The Covid Safe Ticket (CST) is the Belgian version of the EU Digital Covid Certificate and available via the CovidSafeBE app.

“Increasing the vaccination rate in Brussels is going frustratingly slowly.  There are several reasons: the composition of the population, the young population, but also media usage. As a government it isn’t all that easy to communicate and get your message across.  Moreover, the authorities are widely distrusted”.

“In Flanders many people watch VRT or VTM. That’s how you reach a lot of people.  This isn’t the case in Brussels. You need to work with intermediaries.  Material is available in many languages.  It hasn’t proved to be sufficient.  We need to approach people really close up.  We are visiting neighbourhoods and trying to convince people, but there’s a long road to go.”

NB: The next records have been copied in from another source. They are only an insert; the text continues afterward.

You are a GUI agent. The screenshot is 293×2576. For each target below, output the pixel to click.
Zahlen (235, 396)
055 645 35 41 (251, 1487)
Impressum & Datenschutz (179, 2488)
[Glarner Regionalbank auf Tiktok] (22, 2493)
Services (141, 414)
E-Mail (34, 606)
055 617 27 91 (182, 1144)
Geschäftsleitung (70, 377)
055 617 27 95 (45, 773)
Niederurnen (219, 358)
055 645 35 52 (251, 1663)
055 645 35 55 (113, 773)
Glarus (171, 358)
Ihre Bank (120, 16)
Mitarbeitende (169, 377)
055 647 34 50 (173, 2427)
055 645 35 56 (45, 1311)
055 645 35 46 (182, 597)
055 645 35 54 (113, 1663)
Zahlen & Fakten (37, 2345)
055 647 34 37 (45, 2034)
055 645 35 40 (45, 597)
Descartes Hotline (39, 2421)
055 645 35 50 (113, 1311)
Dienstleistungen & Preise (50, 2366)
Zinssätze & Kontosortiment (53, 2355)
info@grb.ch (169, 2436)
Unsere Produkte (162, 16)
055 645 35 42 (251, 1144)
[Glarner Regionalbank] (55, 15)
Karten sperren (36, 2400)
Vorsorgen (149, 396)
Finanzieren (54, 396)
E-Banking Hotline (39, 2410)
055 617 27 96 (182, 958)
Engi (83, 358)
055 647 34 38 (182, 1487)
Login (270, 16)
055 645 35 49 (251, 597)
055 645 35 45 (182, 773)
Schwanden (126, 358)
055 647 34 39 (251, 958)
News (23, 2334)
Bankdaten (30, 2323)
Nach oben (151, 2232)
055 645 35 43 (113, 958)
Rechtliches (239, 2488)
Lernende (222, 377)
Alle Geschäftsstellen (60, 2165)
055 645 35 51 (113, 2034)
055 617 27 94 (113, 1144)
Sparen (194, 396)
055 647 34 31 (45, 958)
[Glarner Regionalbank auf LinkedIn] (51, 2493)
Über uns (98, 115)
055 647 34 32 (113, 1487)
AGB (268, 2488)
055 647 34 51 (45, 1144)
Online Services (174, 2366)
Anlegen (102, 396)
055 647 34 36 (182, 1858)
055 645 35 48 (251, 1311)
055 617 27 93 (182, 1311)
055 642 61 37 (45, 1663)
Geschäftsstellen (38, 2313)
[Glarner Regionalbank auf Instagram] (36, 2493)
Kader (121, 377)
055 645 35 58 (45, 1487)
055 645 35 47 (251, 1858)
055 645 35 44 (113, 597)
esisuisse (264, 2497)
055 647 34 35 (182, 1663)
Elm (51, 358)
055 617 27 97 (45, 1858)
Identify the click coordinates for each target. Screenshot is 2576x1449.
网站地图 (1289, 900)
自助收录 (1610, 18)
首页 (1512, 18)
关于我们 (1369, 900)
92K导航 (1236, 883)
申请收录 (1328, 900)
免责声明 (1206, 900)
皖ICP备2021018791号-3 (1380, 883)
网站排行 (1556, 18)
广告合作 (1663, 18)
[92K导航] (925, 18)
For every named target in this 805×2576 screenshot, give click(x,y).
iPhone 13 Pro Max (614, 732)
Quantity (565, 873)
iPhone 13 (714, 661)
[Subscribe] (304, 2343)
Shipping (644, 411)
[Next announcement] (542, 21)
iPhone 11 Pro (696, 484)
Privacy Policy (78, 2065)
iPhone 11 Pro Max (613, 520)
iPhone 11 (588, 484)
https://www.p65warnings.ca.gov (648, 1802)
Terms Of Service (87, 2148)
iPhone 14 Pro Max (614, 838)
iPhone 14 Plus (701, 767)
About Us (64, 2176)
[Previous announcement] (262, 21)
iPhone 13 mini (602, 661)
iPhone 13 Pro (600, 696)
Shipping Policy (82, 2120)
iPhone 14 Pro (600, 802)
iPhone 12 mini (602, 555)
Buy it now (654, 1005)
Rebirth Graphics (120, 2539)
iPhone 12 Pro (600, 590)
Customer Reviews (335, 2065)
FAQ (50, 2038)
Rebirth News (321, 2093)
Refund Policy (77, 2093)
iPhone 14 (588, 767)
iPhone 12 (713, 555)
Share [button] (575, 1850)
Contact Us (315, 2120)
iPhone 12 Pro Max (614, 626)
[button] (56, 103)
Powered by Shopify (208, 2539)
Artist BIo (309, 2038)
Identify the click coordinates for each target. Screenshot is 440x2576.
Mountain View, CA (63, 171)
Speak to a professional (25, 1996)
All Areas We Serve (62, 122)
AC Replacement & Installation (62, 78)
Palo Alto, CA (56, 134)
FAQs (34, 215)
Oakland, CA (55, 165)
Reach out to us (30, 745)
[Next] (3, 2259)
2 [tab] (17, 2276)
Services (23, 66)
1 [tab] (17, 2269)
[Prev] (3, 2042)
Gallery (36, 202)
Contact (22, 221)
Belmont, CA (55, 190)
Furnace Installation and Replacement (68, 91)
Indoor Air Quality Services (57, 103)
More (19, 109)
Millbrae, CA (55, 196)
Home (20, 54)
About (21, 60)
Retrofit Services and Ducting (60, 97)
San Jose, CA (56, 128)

Requirement to present the Covid Safe Ticket in hospitality and sports clubs for over 16s started on 1 October, but checks only kick in on 15 October. In hospitals and care homes it’s required from the age of 12.

“You want to provide safe surroundings for people in care.  That’s why the Brussels government has always been in favour of the CST in the care sector”. 

“Present vaccination rates are unacceptable.  That’s why we are doing everything to increase them, especially among the young. Among the eldest people vaccination rates are between 70% and 80%, but still need to increase. Our focus is on convincing the young.  It’s in the interest of society at large to ensure no new closures are needed and ordinary life can resume” says Van den Brandt.